To a disturbing extent we see what we want to see. In college I took a class in which we talked about the Portuguese discovery of Africa and America. The most advanced maps that the Portuguese had were based on world travelers, who were fairly accurate about the places they were familiar with, and less accurate about the communities on the periphery. The borders of these maps were full of fanciful monsters (one of whom used his extra large foot as a parasol to shade himself from the African sun). The explorers were so willing to believe that Africans and Native Americans were not human because they were expecting monsters that when they found people who didn’t look like them, they assumed that they must have found these monsters.
On this week’s Culture Gabfest, Stephen Metcalf recommends a genre of poems where the narrator is a person who sees someone else and fills in what they don’t know about them with their own imagination.
What is the best way to describe someone’s face?

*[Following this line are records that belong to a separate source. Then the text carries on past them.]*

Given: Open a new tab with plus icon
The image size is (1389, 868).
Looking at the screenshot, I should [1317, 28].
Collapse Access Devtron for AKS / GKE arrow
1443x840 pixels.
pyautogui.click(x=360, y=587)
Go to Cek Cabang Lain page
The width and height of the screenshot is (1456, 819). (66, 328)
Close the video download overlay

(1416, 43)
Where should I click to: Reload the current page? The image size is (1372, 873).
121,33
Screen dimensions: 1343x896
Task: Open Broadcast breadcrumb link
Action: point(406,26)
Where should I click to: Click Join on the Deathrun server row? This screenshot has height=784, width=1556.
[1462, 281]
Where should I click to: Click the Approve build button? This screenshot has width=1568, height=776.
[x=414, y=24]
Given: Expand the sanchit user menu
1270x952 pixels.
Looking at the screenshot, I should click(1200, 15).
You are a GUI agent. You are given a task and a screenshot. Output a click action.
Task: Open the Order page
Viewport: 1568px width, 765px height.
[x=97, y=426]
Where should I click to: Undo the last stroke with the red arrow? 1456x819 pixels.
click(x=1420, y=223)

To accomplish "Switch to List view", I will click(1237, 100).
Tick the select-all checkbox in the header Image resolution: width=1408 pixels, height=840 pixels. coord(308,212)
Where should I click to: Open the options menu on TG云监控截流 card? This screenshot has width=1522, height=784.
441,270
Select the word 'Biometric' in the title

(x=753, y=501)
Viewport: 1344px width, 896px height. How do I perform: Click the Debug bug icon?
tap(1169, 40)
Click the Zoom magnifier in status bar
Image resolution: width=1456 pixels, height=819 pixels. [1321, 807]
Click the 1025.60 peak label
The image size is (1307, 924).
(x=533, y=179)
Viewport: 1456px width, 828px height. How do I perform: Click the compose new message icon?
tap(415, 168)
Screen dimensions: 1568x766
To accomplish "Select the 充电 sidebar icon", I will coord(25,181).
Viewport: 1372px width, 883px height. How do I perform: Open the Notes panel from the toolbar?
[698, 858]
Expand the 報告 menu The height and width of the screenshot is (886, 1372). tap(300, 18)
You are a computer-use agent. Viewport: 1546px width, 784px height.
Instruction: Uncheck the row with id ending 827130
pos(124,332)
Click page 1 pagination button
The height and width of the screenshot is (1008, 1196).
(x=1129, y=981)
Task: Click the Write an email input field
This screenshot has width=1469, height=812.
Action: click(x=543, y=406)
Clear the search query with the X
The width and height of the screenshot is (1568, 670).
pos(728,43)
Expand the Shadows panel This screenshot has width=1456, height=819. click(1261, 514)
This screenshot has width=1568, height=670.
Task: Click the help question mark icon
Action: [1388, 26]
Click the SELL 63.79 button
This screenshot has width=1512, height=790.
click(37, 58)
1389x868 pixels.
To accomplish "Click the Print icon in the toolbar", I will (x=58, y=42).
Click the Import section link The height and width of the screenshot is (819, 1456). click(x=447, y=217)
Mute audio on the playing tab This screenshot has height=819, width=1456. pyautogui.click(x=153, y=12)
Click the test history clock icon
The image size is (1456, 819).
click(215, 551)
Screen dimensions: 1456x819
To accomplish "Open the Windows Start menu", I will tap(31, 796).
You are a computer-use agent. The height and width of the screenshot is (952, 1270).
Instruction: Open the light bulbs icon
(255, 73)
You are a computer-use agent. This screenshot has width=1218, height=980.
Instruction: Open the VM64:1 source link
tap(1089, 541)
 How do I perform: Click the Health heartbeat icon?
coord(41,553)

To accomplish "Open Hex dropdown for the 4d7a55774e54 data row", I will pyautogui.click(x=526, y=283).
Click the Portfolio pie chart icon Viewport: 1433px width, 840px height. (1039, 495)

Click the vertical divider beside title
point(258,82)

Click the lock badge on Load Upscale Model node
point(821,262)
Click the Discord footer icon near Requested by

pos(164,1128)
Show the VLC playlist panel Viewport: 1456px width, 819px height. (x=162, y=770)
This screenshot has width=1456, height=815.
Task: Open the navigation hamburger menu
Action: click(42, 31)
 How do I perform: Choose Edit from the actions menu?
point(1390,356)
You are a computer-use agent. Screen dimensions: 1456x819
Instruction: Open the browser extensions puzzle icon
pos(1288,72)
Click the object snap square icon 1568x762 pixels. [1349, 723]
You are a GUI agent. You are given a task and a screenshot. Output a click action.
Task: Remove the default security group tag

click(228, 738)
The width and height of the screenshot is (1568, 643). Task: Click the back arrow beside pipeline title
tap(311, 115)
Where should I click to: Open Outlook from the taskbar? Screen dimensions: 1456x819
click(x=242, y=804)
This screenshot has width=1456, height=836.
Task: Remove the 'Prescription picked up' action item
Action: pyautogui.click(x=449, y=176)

How do we use other peoples’ faces to project our own beliefs?
“Language gives a fuller image, which is all the better for beings vague. After all, the true seeing is within; and painting stares at you with an insistent imperfection. I feel that especially about representations of women. As if a woman were a mere colored superficies! You must wait for movement and tone. There is a difference in their very breathing: they change from moment to moment.—This woman whom you have just seen, for example: how would you paint her voice, pray? But her voice is much diviner than anything you have seen of her.”
–Middlemarch, George Eliot
Update 1/28: a great description of a face
“To superficial observers his chin had too vanishing an aspect, looking as if it were being gradually reabsorbed. And it did indeed cause him some difficulty about the fit of his satin stocks, for which chins were at that time useful.”